UK: Inland Waterways Association Issues Call to Arms Over Waterway Funding
IWA is asking all waterway supporters to act now to secure the future of the Canal and River Trust. Things are at a critical juncture for the transfer of British Waterways’ managed canals and rivers into the Canal and River Trust. The money is everything. A good deal from Defra will deliver a significant Big Society project, and secure the future of a national asset. IWA is concerned however, that Defra is playing hard ball, and trying to impose a lean deal just to get BW off its books.
IWA is asking all waterway supporters to urgently:
– Write to MP drawing their attention to the fact that the waterways are being transferred over into the charitable sector, and that it is vital that the funding package is sufficient that it allows them to be maintained in a sustainable condition.

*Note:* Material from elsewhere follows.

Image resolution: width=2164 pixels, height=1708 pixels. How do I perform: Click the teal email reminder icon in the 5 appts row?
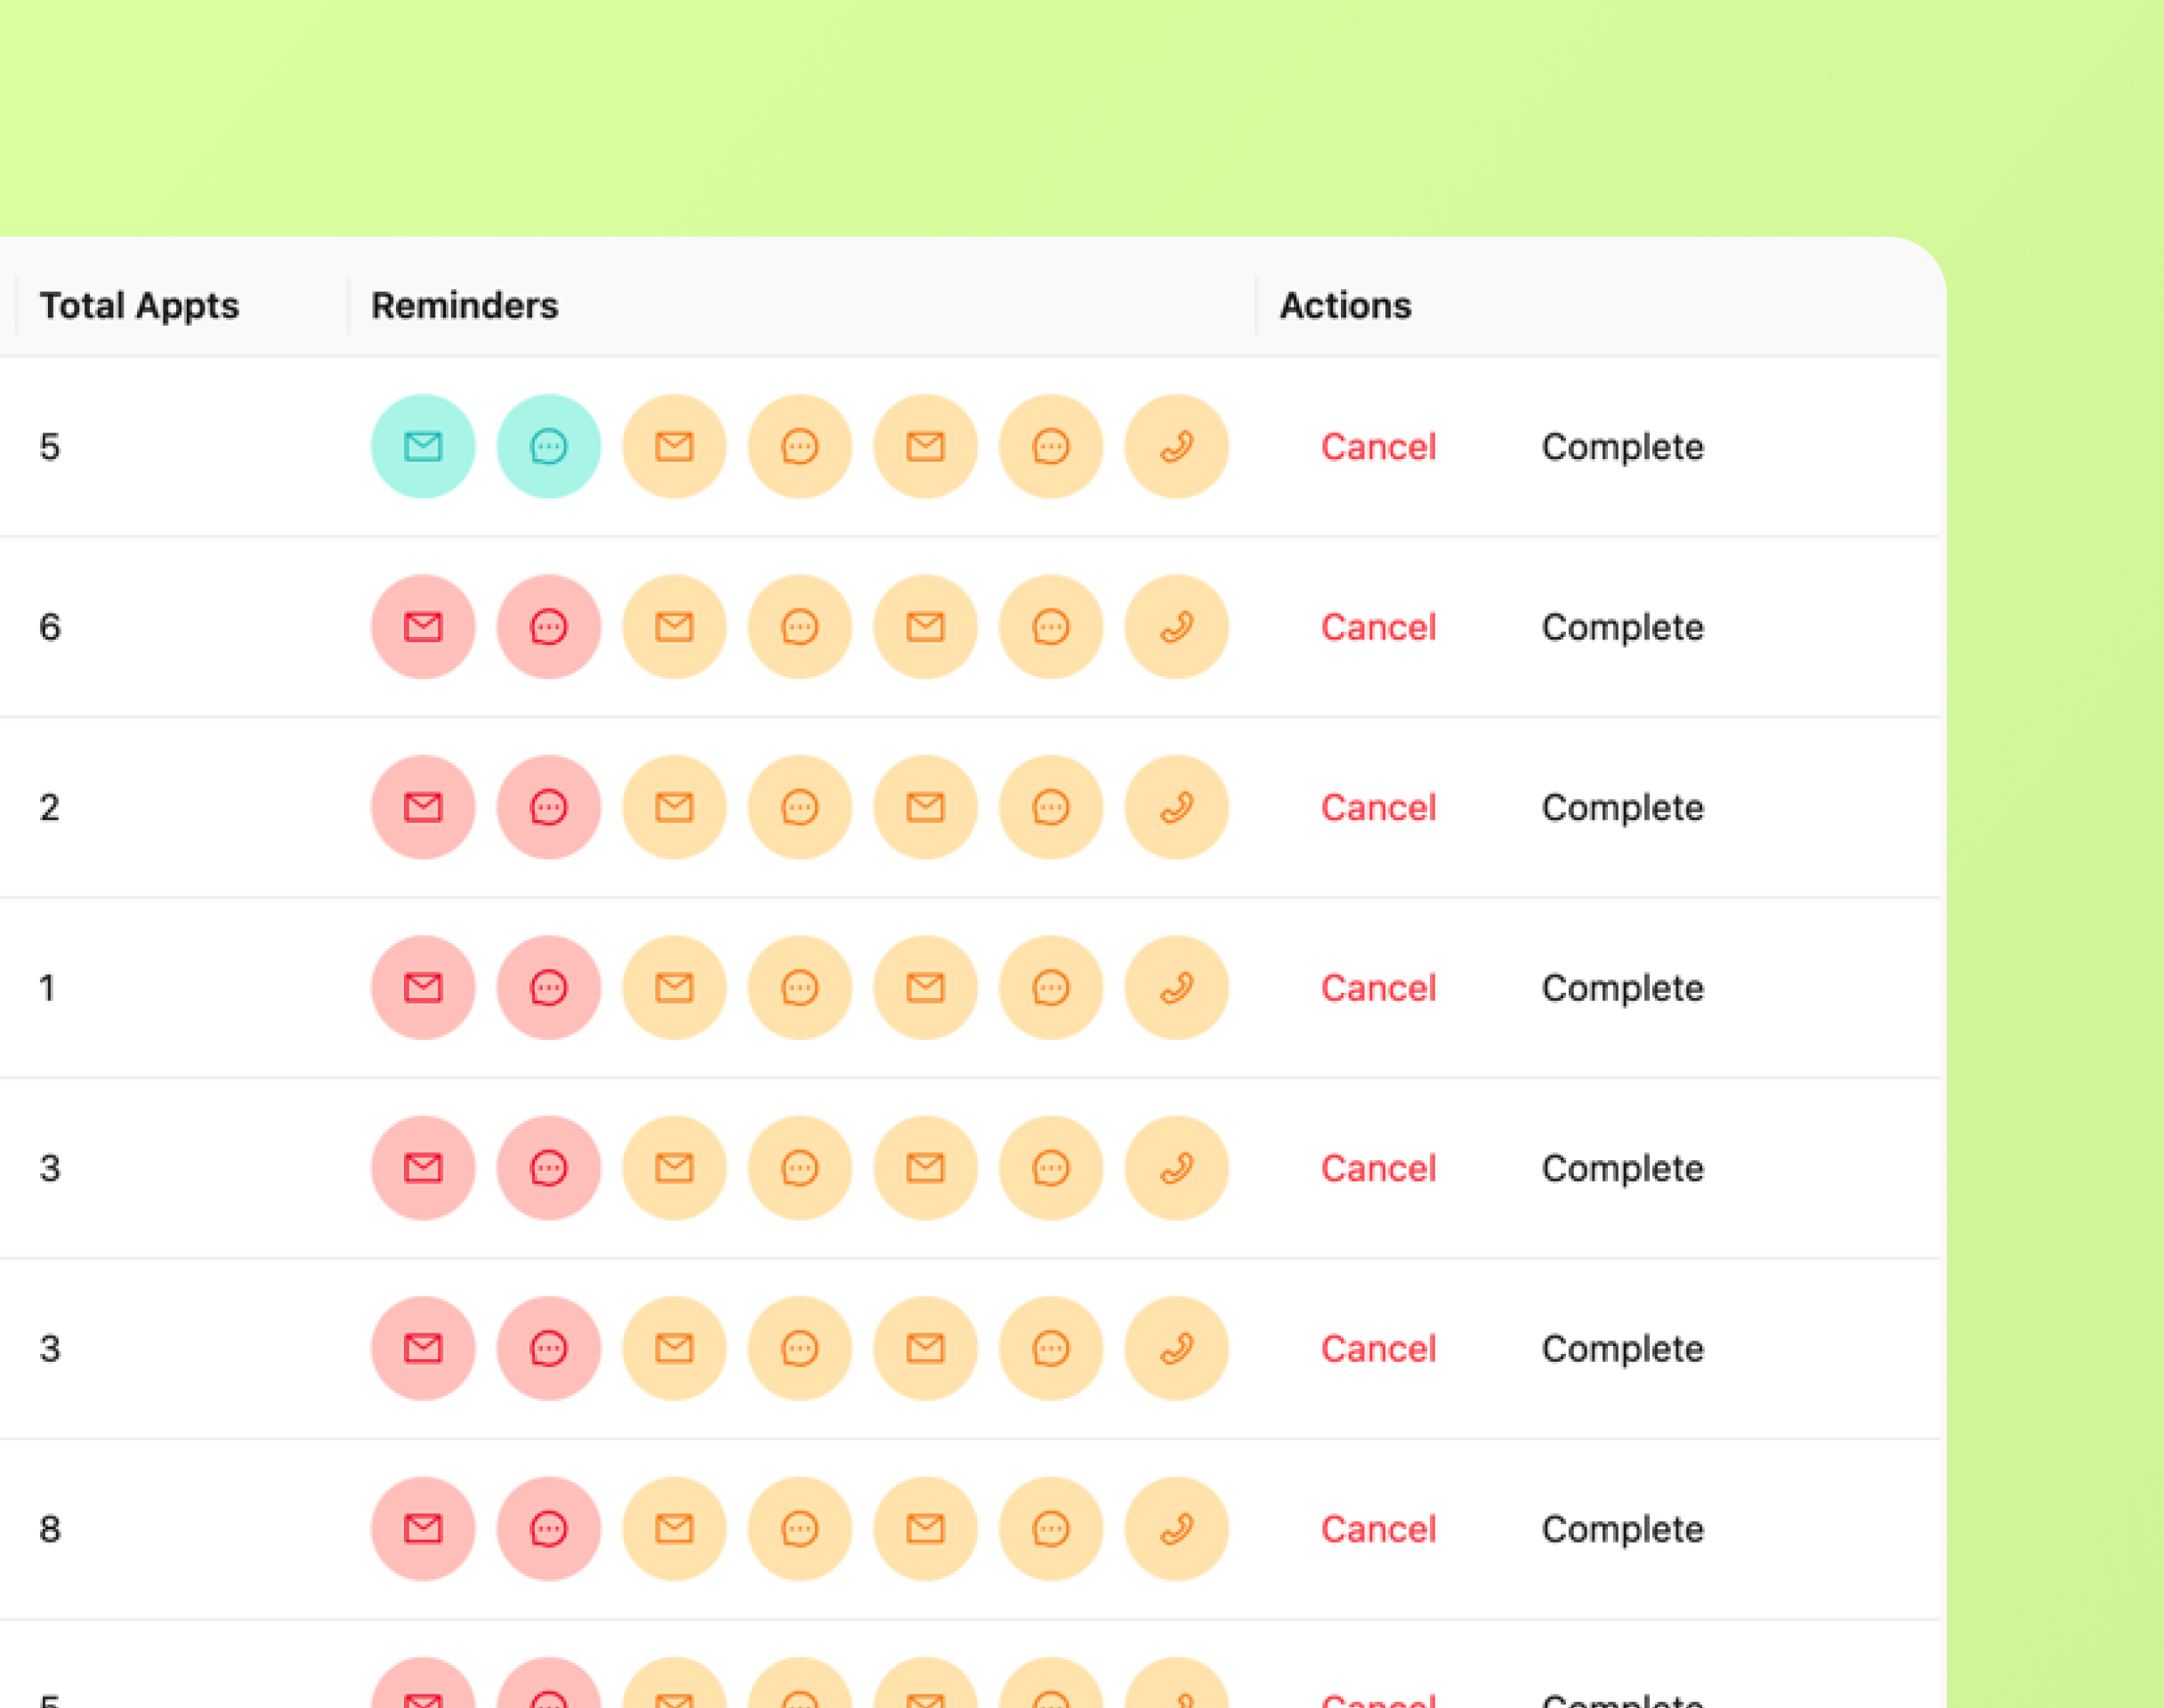pos(423,446)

– Ask MP to contact the Waterways Minister Richard Benyon MP, directly, to register their concern, and to ensure that he knows that there needs to be more money put on the table.
IWA’s Key points:
– Government has initially offered to transfer the British Waterways (BW) property portfolio to CRT and to provide a 10 year funding contract indicated at cash £39 million per year. (so no index linking with the consequence of erosion in value over time by inflation). This is just not enough.
– BW has thoroughly updated its financial projections. It says that for its waterways to be reasonably maintained, with an acceptable level of risk, it has an annual funding deficit of £20 million. The CRT would inherit this annual deficit. The BW new projections do not appear to embrace the remedy of a repairs deficit which was already significant and has been growing in recent years [in 2007 reported to EFRA Select Committee as being an accumulated figure of £107million].
– British Waterways also has a pension deficit of £65 million. Nearly three quarters of which is in respect of previous employees. Ought this huge state incurred liability be transferred over to the new charity?
– The revised annual deficit does not take account of a large dredging backlog incurred as a result of chronic underfunding, that requires £8-12 million per year to stabilise, and ensure drainage, navigation and environmental requirements are properly supported.